At the final web page there were two crosses at the input box for code card. I asked Jinding customer service staff who asked me to refresh. I had to enter the corresponding alphabets after I refreshed. I entered the coordinates shown on my code card. No response. I logon my Internet Banking account to check. No suspicion since there was no change in the balance. Jinding customer service staff asked me to refresh and enter again. I followed the instructions, no response again.

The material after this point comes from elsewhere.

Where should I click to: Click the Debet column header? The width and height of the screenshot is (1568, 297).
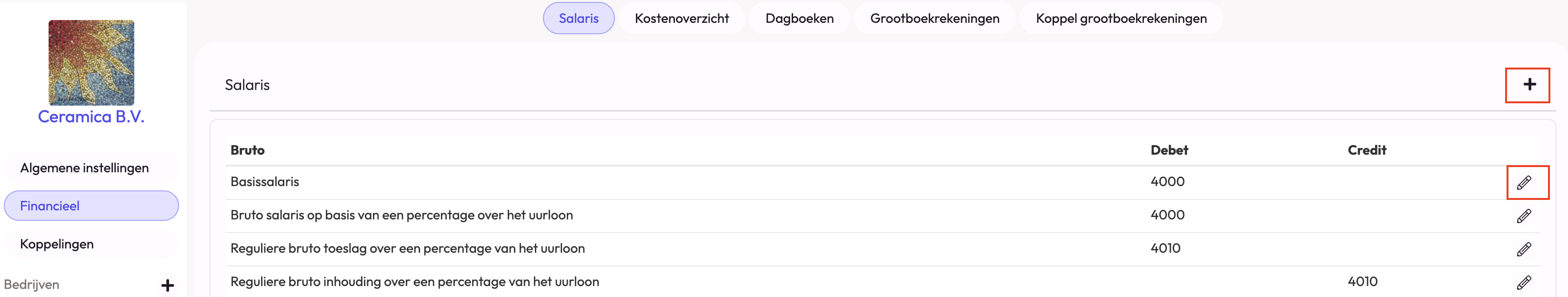(x=1169, y=150)
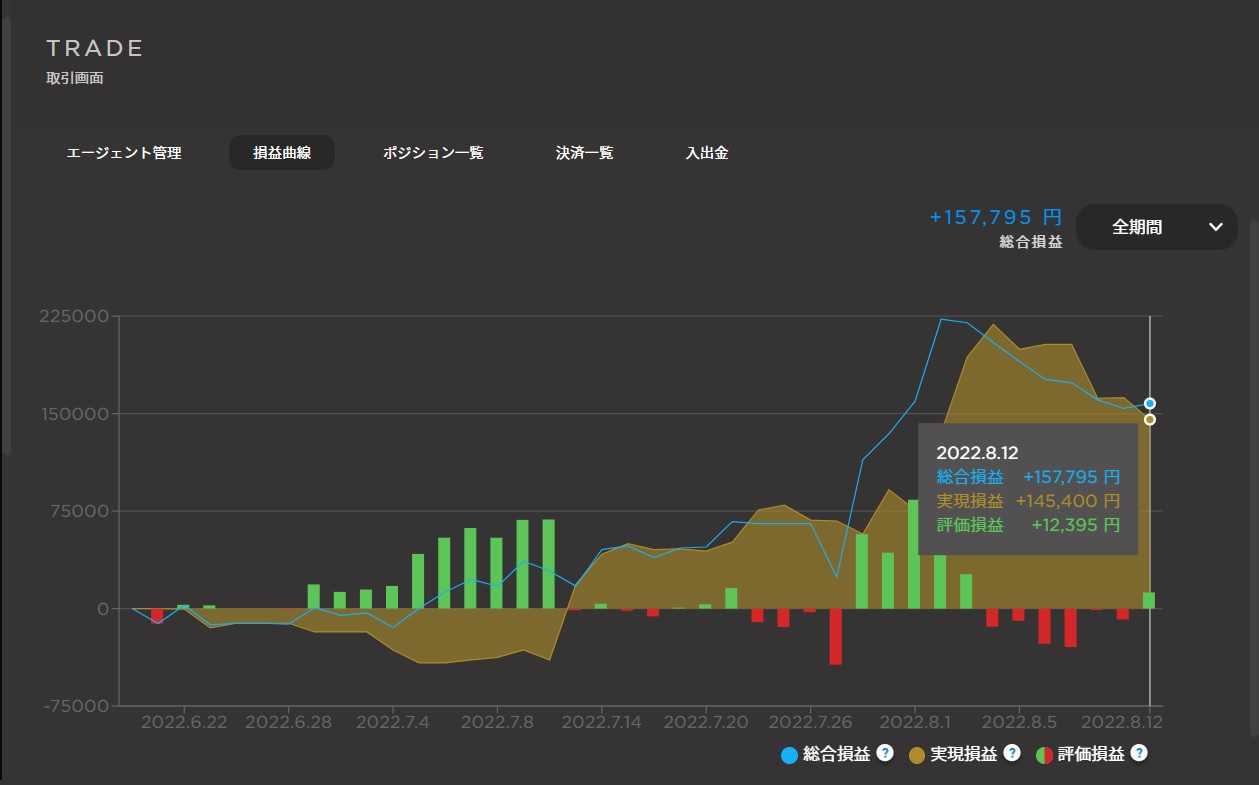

I started to suspect something was wrong. I immediately checked my bank account, only 4-odd yuan left. I lost 575 yuan all of a sudden. I exit and logon again. The scammer has cancelled my Internet Banking. I then realized I have been cheated. I called police at once and ICBC customer hotline. ICBC staff asked me to go to A/C opening outlet to print the account details and reset Internet Banking. I went to A/C opening outlet on the afternoon next day and signed up Internet Banking again.  

【Case 2】
Mr. Han from Yinchuan suddenly received a message when shopping online. The message said that a digital website was running a promotion. Mr. Han was interested in a mobile phone only selling 850 yuan. He then checked up the website. The website had valid license and good reputation from the netizens. So Mr. Han followed the instructions to make the payment at the so-called "ICBC" Internet Banking. However, error came out every time when entering the password for code card coordinates. Mr. Han had no choice but went to ICBC to check. Only then Mr. Han found out more than 1000 yuan in the card has been transferred.